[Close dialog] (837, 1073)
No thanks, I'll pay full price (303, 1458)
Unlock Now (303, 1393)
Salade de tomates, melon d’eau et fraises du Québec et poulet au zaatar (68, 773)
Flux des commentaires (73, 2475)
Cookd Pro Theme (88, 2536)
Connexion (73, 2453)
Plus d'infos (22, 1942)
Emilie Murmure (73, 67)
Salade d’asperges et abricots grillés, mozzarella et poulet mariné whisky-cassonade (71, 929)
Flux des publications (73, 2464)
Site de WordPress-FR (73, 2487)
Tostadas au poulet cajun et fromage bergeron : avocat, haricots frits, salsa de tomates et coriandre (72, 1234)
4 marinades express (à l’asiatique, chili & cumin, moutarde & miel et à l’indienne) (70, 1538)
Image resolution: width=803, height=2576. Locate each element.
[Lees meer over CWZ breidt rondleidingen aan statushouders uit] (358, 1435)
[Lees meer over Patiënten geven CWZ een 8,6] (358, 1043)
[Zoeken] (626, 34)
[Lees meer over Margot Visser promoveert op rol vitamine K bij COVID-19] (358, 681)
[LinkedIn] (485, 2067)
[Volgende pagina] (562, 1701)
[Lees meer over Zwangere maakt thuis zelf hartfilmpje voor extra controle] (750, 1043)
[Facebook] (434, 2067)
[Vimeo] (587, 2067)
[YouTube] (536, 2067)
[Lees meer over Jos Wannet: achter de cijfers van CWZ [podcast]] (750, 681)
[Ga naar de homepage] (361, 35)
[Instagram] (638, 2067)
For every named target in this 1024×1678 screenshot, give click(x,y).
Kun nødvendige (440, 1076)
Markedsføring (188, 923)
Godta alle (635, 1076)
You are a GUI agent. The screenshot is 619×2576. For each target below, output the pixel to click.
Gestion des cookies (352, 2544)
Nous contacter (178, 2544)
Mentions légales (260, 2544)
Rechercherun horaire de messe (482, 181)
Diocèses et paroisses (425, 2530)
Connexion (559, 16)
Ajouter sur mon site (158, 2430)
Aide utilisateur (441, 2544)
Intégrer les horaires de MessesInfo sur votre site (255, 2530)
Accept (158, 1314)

·····

Work request |
Copy out every line of the material above that contains the string "screenshot".

Completed exercise |
For every named target in this 1024×1678 screenshot, give click(x,y).
You are a GUI agent. The screenshot is 619×2576. For each target below, output the pixel to click.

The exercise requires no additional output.